Densho Digital Repository
Emi Kuboyama, Office of Redress Administration (ORA) Oral History Project Collection
Title: Robert "Bob" Bratt Interview
Narrator: Robert "Bob" Bratt
Interviewer: Emi Kuboyama
Location: San Francisco, California
Date: August 19, 2019
Densho ID: ddr-densho-1020-6-11

<Begin Segment 11>

EK: And at this point you were paying the oldest eligible individuals first? BB: Yeah, it was a hundred or a hundred and one.

EK: Right, the cutoff was a pretty high age.

BB: Yeah, it was really high. We had to work our way down as money became available, and luckily it was funded. As you know, we went through the first billion pretty quickly. [Laughs]

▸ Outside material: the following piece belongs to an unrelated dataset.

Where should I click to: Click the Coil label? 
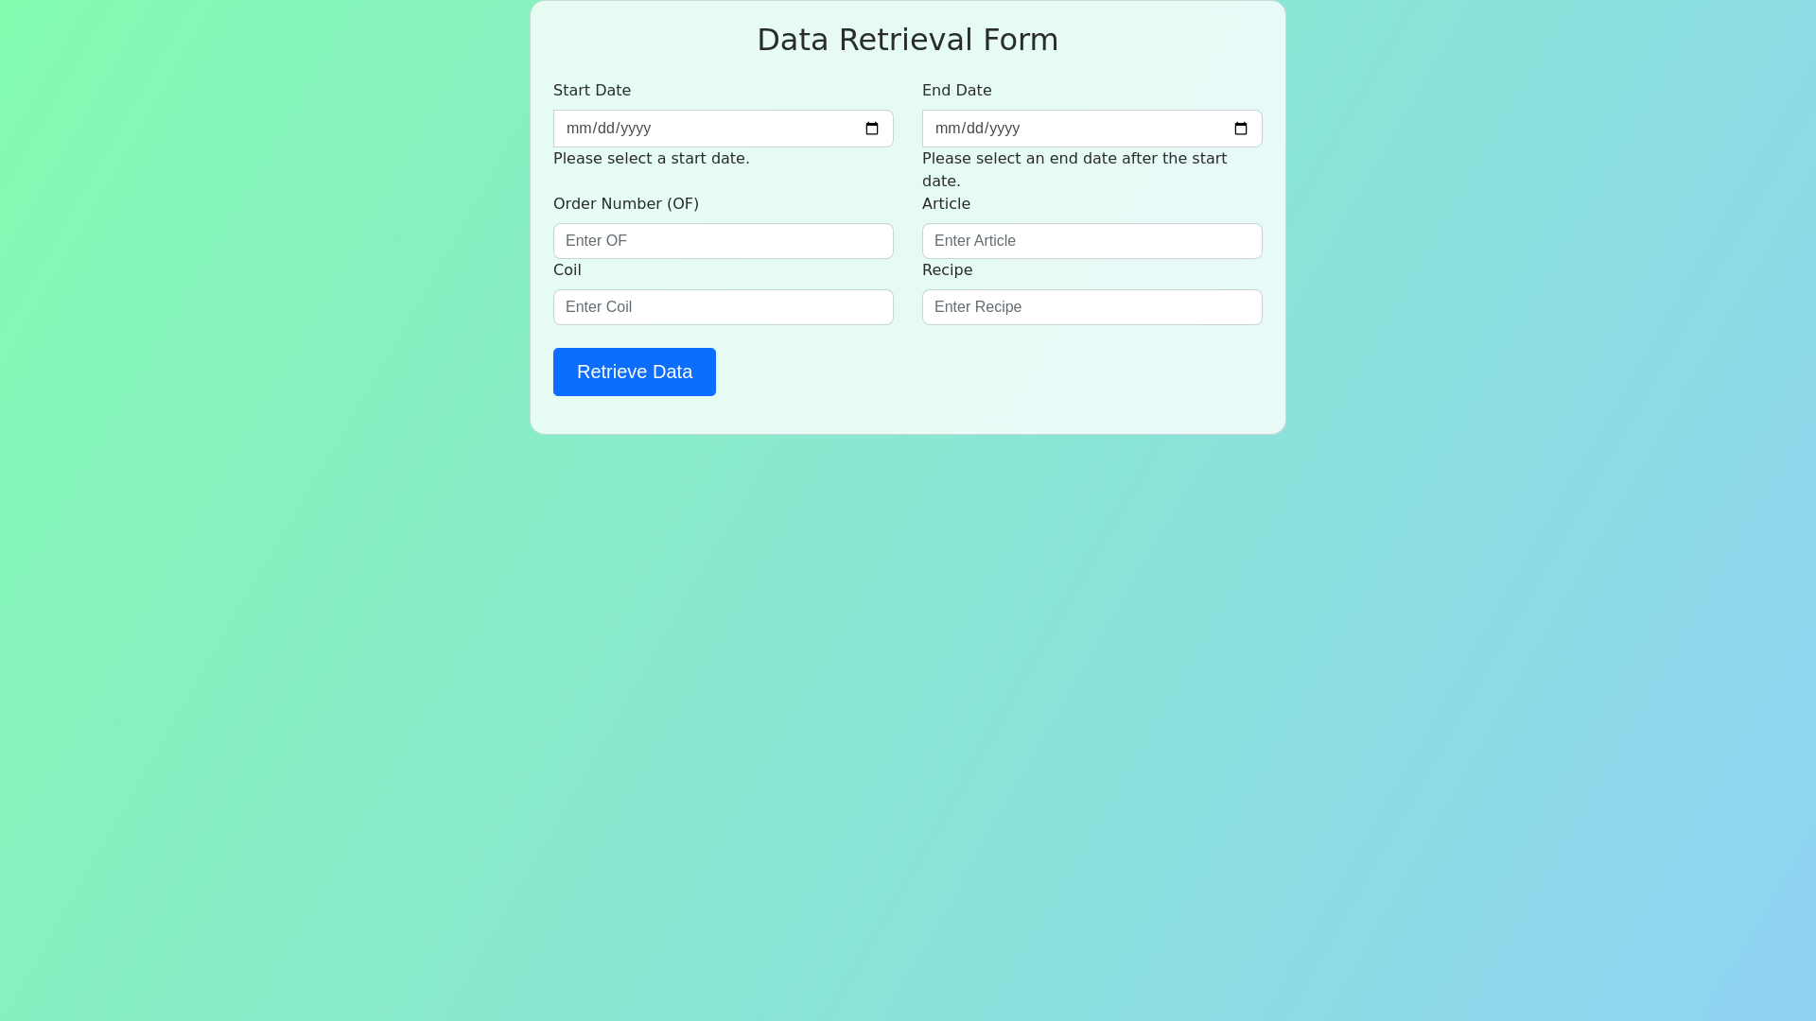567,269
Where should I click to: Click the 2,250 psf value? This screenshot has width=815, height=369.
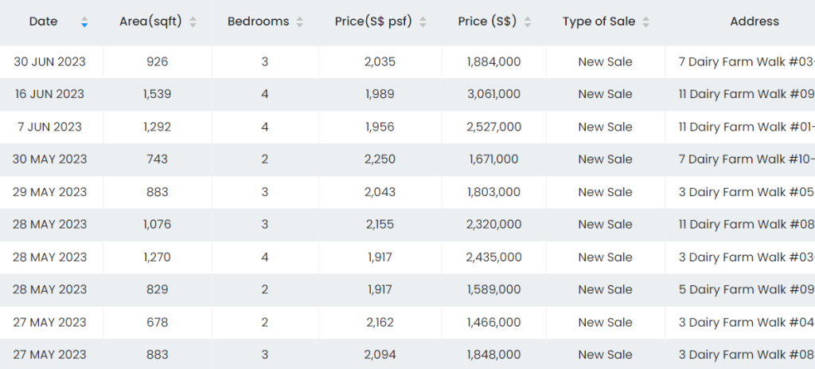pyautogui.click(x=380, y=159)
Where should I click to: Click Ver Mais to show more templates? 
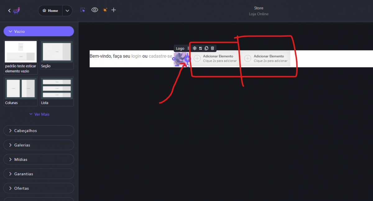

EK: Yeah, can you talk about that? The appropriations and how that worked--and annually you had a maximum?

BB: Yeah, we had half a billion... you're testing my knowledge, I'm doing pretty good today for this long...

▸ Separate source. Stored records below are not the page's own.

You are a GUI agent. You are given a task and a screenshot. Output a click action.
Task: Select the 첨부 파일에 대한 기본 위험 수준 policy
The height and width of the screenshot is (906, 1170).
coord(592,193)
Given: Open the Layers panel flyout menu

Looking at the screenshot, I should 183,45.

EK: I know you have this, Bob. [Laughs]

BB: (But there was that, but there was the limitation in a year. But there was also, once we got going, it was really, the amounts of money were less, and it was really hard for somebody to say, no, okay... they wanted to know why you were identifying more people, and the answer was the records weren't complete, the ones that we initially started with.) Then we discovered that the historians were wrong in a number of places, and there were a number of people held at... not anything wrong about historians, but there were a number of people held in different places that we did not know about. So, again, when there was a motivation and people to dig in and all,  there was just a lot of stuff that came to light that we did not know and nobody knew at the time. But the amounts were small enough that luckily... and the reputation, and again, it goes back to the program being administrated in the right place, just think about how hard it would have been to get additional funding if you know x-amount of checks had gone to the wrong person or there was fraud or something. And again, not a peep out of what happened, because we got the right people in our systems, and our checks and balances worked, so therefore when we asked for money it was not that big a deal as far as getting the amount done. The money for the administrative part of it, people would laugh at, that I work with now, because I'm always managing the dollar very carefully. We just managed what we had carefully, we did not have enough money. But that's what, on the administrative side of it, again, was able to use people and just have everybody work a little extra, and that way we got the job done. So we were lucky on both ends, but both ends complemented each other as far as, there was never a funding problem. You never had a big battle, you never had people digging in their heels, or you were paying the wrong people, things just went along fairly well.

EK: So I just want to make sure I understand the funding piece of it. So there was, the legislation passed, created a ten-year program. There was, at that point, money appropriated for its initial year, or for...

BB: Well, there was an authorization, I think the first, I think it was a billion or it was a billion and a quarter if I'm not mistaken, one-point-two-five. And then that's only an authorization. So the way the budget process worked is you have to have an authorization first, and then the money has to be appropriated. So you're only halfway there when you get the authorization. Then it goes into the annual budgeting process and they have to find the money against the mark that they have for the overall budget of that year.

EK: So this was a part of the Department of Justice annual...

BB: Yes, DOJ would ask for the money.